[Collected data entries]
=-=-=-=-=
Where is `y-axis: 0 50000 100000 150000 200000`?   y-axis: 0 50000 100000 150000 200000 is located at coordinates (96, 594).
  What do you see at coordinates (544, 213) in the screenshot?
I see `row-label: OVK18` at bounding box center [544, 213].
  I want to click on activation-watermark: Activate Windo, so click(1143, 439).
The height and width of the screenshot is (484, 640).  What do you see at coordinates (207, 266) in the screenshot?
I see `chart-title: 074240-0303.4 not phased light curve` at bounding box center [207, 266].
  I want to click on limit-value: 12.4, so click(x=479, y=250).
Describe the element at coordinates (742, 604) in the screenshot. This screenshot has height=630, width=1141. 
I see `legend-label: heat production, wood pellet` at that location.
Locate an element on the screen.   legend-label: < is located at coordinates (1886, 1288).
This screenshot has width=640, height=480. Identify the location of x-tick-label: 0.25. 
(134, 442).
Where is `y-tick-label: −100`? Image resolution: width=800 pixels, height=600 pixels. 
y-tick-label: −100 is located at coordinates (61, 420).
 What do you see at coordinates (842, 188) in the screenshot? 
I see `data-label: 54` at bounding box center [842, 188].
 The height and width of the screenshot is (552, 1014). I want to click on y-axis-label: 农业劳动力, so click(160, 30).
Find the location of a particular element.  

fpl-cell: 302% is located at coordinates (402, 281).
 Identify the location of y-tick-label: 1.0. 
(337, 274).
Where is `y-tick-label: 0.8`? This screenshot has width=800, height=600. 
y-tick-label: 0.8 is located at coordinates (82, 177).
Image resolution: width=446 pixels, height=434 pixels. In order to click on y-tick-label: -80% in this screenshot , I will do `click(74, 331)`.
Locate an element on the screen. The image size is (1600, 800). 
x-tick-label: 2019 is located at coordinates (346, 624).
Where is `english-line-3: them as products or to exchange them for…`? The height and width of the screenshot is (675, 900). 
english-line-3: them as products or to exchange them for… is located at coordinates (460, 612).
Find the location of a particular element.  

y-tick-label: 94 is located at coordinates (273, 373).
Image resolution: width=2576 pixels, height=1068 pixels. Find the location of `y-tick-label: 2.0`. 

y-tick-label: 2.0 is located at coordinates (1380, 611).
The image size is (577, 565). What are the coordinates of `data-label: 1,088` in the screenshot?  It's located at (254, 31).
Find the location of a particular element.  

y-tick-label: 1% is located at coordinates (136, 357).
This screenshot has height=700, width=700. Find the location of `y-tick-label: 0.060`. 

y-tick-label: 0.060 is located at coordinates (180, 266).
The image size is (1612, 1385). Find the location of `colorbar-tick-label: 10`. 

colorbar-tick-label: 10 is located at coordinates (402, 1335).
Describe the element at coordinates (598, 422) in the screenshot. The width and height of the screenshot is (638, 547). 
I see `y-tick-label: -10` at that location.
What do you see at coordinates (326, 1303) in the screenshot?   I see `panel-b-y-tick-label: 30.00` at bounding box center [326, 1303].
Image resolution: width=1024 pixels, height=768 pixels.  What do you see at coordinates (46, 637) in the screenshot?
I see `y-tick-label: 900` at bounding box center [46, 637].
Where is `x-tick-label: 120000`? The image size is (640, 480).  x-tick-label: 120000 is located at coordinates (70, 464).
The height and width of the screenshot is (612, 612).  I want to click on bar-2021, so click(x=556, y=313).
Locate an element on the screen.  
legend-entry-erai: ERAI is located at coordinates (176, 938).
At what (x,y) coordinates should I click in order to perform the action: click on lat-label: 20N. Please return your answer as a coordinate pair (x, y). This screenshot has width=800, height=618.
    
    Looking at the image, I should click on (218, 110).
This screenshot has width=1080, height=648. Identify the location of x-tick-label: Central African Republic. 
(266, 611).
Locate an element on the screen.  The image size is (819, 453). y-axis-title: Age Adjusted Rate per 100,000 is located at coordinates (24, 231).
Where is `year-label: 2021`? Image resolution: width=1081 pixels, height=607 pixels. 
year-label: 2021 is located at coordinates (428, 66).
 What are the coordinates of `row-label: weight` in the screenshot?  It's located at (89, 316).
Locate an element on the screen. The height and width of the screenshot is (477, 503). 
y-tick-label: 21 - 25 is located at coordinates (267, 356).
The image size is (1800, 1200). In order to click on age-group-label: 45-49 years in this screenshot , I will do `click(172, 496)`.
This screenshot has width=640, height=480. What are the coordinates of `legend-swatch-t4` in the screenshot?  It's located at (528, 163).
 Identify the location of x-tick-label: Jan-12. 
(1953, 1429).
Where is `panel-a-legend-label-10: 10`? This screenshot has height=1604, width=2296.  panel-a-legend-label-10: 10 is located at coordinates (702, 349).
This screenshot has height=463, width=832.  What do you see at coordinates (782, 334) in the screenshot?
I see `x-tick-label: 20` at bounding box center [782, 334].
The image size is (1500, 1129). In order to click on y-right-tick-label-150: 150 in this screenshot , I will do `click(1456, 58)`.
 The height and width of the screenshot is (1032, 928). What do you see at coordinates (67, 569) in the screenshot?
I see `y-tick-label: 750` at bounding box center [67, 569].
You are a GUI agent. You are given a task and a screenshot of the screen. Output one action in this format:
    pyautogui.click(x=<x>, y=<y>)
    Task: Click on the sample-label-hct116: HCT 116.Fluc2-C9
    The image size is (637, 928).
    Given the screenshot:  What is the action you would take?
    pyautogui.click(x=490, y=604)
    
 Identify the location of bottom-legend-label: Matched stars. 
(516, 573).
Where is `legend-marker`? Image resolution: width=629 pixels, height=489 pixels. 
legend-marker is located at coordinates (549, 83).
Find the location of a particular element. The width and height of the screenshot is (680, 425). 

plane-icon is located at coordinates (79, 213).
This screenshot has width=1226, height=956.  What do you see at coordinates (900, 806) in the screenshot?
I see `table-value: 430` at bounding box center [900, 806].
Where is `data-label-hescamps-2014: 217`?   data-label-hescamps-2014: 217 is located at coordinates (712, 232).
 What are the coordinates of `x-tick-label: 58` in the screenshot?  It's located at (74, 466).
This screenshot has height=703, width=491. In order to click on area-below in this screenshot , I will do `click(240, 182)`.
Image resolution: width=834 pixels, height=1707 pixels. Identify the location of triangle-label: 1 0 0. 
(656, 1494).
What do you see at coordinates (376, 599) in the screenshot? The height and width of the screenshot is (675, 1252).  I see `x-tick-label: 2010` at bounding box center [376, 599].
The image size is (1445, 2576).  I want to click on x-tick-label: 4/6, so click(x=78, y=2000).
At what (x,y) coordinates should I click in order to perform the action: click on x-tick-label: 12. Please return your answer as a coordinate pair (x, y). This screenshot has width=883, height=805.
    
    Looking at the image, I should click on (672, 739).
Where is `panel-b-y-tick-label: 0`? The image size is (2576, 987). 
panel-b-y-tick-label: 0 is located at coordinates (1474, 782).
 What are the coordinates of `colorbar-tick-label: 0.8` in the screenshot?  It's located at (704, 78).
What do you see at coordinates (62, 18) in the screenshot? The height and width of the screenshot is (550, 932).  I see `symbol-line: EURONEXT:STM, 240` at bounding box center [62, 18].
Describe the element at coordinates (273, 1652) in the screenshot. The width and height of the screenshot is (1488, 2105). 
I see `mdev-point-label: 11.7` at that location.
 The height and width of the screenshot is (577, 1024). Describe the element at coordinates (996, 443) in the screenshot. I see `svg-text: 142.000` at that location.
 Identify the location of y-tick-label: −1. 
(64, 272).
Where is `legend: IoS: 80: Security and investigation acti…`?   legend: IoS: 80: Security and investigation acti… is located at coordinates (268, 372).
=-=-=-=-=
Repeat the lines unchanged, everything from the line containing "Describe the element at coordinates (598, 422)" down to the line containing "Looking at the image, I should click on (218, 110).", including both of those lines.

Describe the element at coordinates (598, 422) in the screenshot. The width and height of the screenshot is (638, 547). 
I see `y-tick-label: -10` at that location.
What do you see at coordinates (326, 1303) in the screenshot?   I see `panel-b-y-tick-label: 30.00` at bounding box center [326, 1303].
Image resolution: width=1024 pixels, height=768 pixels.  What do you see at coordinates (46, 637) in the screenshot?
I see `y-tick-label: 900` at bounding box center [46, 637].
Where is `x-tick-label: 120000`? The image size is (640, 480).  x-tick-label: 120000 is located at coordinates (70, 464).
The height and width of the screenshot is (612, 612).  I want to click on bar-2021, so click(x=556, y=313).
Locate an element on the screen.  
legend-entry-erai: ERAI is located at coordinates (176, 938).
At what (x,y) coordinates should I click in order to perform the action: click on lat-label: 20N. Please return your answer as a coordinate pair (x, y). This screenshot has width=800, height=618.
    
    Looking at the image, I should click on (218, 110).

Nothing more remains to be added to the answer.